Newspaper Rock State Historical Monument is a petroglyph panel etched in sandstone that records perhaps 2,000 years of human activity in the area. Etched into the desert varnish are symbols' representing the Fremont, Anasazi, Navajo and Anglo cultures. The exact nature of these symbols meaning is still not clearly understood. But they are typical of many sites throughout the U.S. in their use of universal symbols, be it graffiti or a true "newspaper," recording events of the times and earlier.

This is one of the finest displays of Indian rock art to be found anywhere in the U.S. This is also one of the few petroglyph sites that is so easily accessible and can be viewed and photographed at close range.

Sand Island State Park

Flute Players appear in many forms and variations in the rock art of Southwestern North America. They occur, with varying attributes, throughout the very long period of Ancestral Puebloan time... referred to as the anasazi era.

Kokopelli has stirred imaginations for a long time. Of the lexicon of characters featured in the age-old religions, rituals, folk tales, ceramics, rock art and murals of Southwestern Indians, there are few more enduring than Kokopelli. He is so irresistibly charismatic that he had been reinvented time and again for well over 1000 years by southwestern artists, craftsmen and storytellers. The process continues to this day.

In earlier times, Kokopelli was far more than an icon. There is, in fact, considerable evidence that he was an important deity to Southwestern Indians. His images are among the most widely distributed of any in the prehistoric and historic Indian sites of the Southwest.

Mule Canyon Ruins

Mule Canyon Ruin is an open Anasazi habitation site consisting of both above-ground and below-ground dwellings. This site was initially occupied briefly about 750 AD and reached its peak between 1,000 and 1,150 AD. Pottery and architecture from this location indicate a strong influence from the Mesa Verde Anasazi of southwestern Colorado, in addition to a less significant influence of the Kayenta Anasazi of northwest Arizona. Butler Wash Ruin, 6 miles east, has a square kiva, indicative of Kayenta culture.

The Anasazi were dry farmers. Botanical and archeological studies indicate that corn, beans and squash provided the staple foods of these peoples and were supplemented by a variety of wild plants and animals.

The ruins here were excavated by a University of Utah archeological team in 1973. The National Park Service stabilized and reconstructed the ruins the following year.

Butler Wash Ruins

Butler Wash Ruins are cliff dwellings that were built and occupied by the Anasazi about 1200 AD. The site has been stabilized and reconstructed to some degree, but most of it remains as it was found in the 1800s.

The structures here represent the full range of Anasazi daily activities: habitation, farming, ceremonial, hunting, storage and tool making.
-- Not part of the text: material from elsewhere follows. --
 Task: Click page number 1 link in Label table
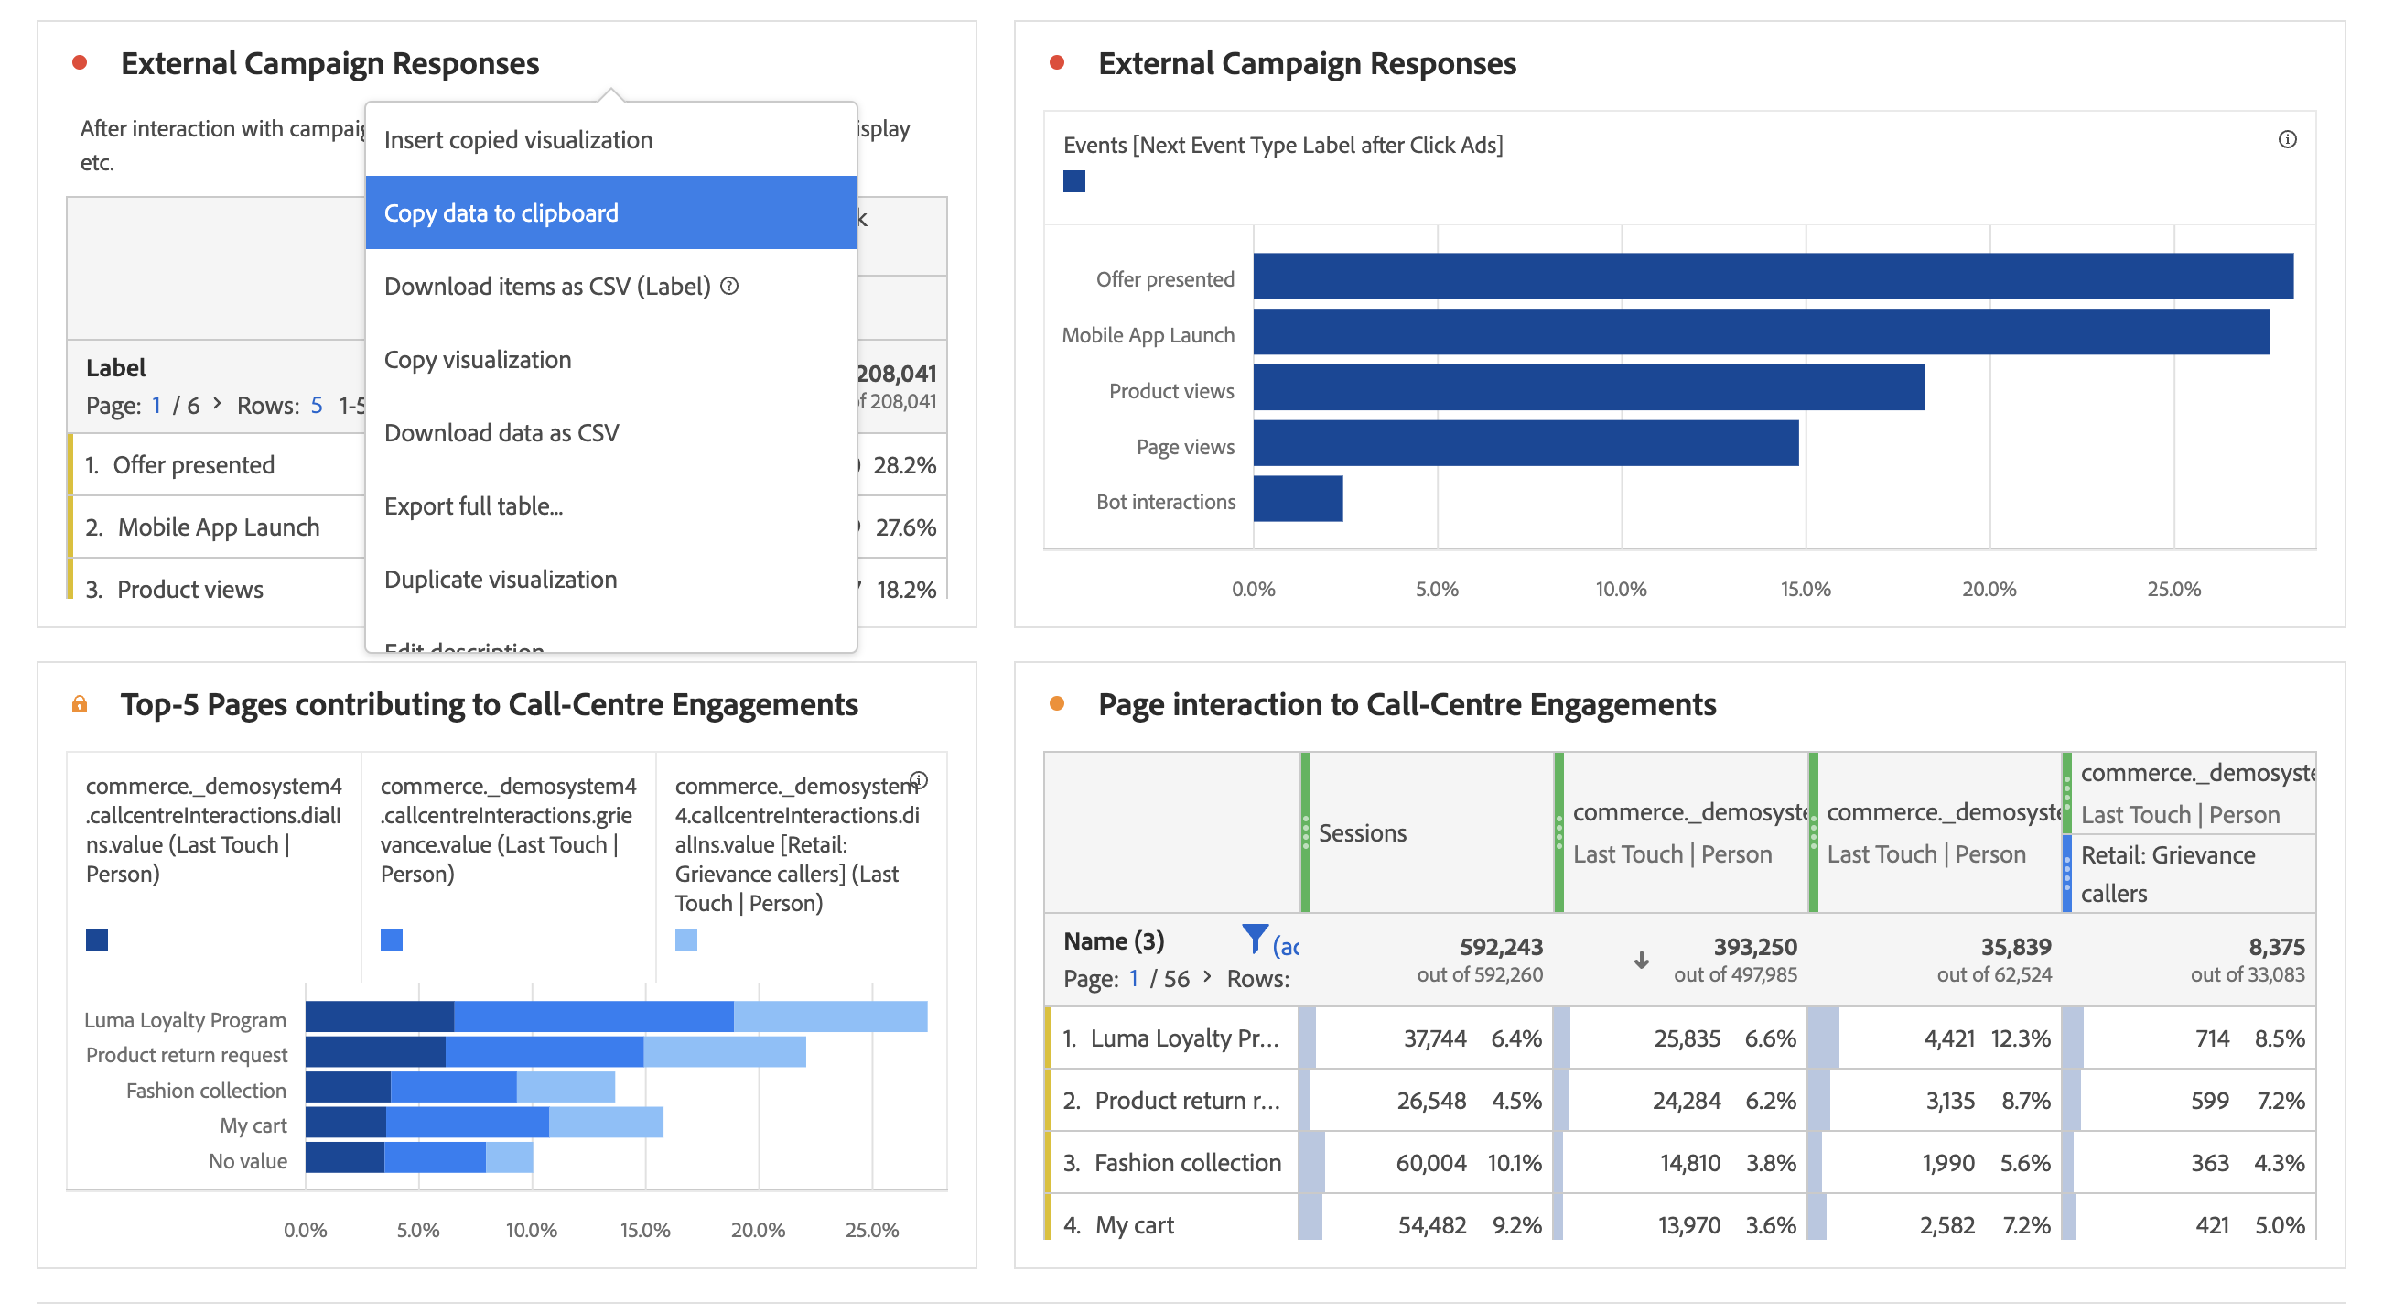[x=157, y=405]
The site has 4 kivas, underground chambers where ceremonial activities were held, located toward the front of the largest caves. Habitation and storage rooms are visible behind them and in various niches and caves around the canyon.

Three of the kivas are of the round, Mesa Verde type most common in this area. The fourth is square, indicative of the Kayenta culture to the south in Arizona. The ceramics found at Butler Wash are exclusively of the Mesa Verde type.

The Anasazi here, as elsewhere, were dry farmers who utilized extremely efficient means of water conservation to grow corns, beans and squash in the deep alluvial soils of the canyon area. It is possible that at some point, a cycle of deep erosion cut arroyos, lowered the water table and made irrigation impossible. But whether by drought, overpopulation, eroding resources or warring neighbors, the village was abandoned before 1300.